“Change the coil, not the whole starter” – why the spec that fails first is often not the contactor
Every second call I get from a plant engineer goes something like: “We swapped the motor, now the 24 V coil keeps dropping out – and the supplier says the contactor is ‘fine.’” Nine times out of ten, the culprit isn’t the main contacts or the arc chamber – it’s the coil voltage tolerance. And that’s where the ABB AF range and the Schneider TeSys D part company in a way that matters more than catalog amps.
Let’s walk through the three specs that actually decide which device fails first on your panel, and where each brand forces a different maintenance decision.
1. Coil voltage range – the hidden failure mode
ABB contactor’s AF contactors use an electronic wide-range coil that covers 100–250 V AC/DC in a single SKU, and for the small frame AF09 the range spans 24–500 V AC (50/60 Hz) and 20–500 V DC. That means one coil variant handles control voltages from 24 V to 480 V without any tap change or additional resistor. The mechanism is a switched-mode power supply inside the coil housing that regulates the pull-in and hold power regardless of supply variation – so a dip down to 85 V on a nominal 120 V line still keeps the contactor closed.
Schneider’s TeSys D, by contrast, offers discrete coil taps: for example, the LC1D18 comes in dedicated voltage variants like 24 V AC (B7), 120 V AC (G7), 240 V AC (U7), 480 V AC (T7), and 24 V DC (BD). Each is a conventional electromagnetic coil with a narrow pickup/dropout band. If your control voltage sags 15 % below nominal – a common event in older plants during motor start – the TeSys D coil may drop out, while the ABB AF coil stays latched. The worked consequence: in a facility with poor power quality or long cable runs, the TeSys D will exhibit more nuisance dropouts, leading to unplanned downtime and coil replacement calls. The reversal: if your control voltage is perfectly regulated (e.g., a dedicated UPS-backed 24 V DC bus), the discrete coil is simpler and cheaper to replace – and the ABB electronic coil’s extra complexity (more internal components) becomes a slight reliability concern. But for most industrial environments, the ABB AF coil is the more robust choice for voltage stability.

• _Records from a collection_
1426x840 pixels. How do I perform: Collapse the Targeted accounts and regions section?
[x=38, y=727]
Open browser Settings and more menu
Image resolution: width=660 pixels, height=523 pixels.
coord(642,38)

• _Instructions to follow_
Repeat the passage of the contactor coil text starting at "1. Coil voltage" and ending at "the contactor closed.".

• _Response_
1. Coil voltage range – the hidden failure mode
ABB contactor’s AF contactors use an electronic wide-range coil that covers 100–250 V AC/DC in a single SKU, and for the small frame AF09 the range spans 24–500 V AC (50/60 Hz) and 20–500 V DC. That means one coil variant handles control voltages from 24 V to 480 V without any tap change or additional resistor. The mechanism is a switched-mode power supply inside the coil housing that regulates the pull-in and hold power regardless of supply variation – so a dip down to 85 V on a nominal 120 V line still keeps the contactor closed.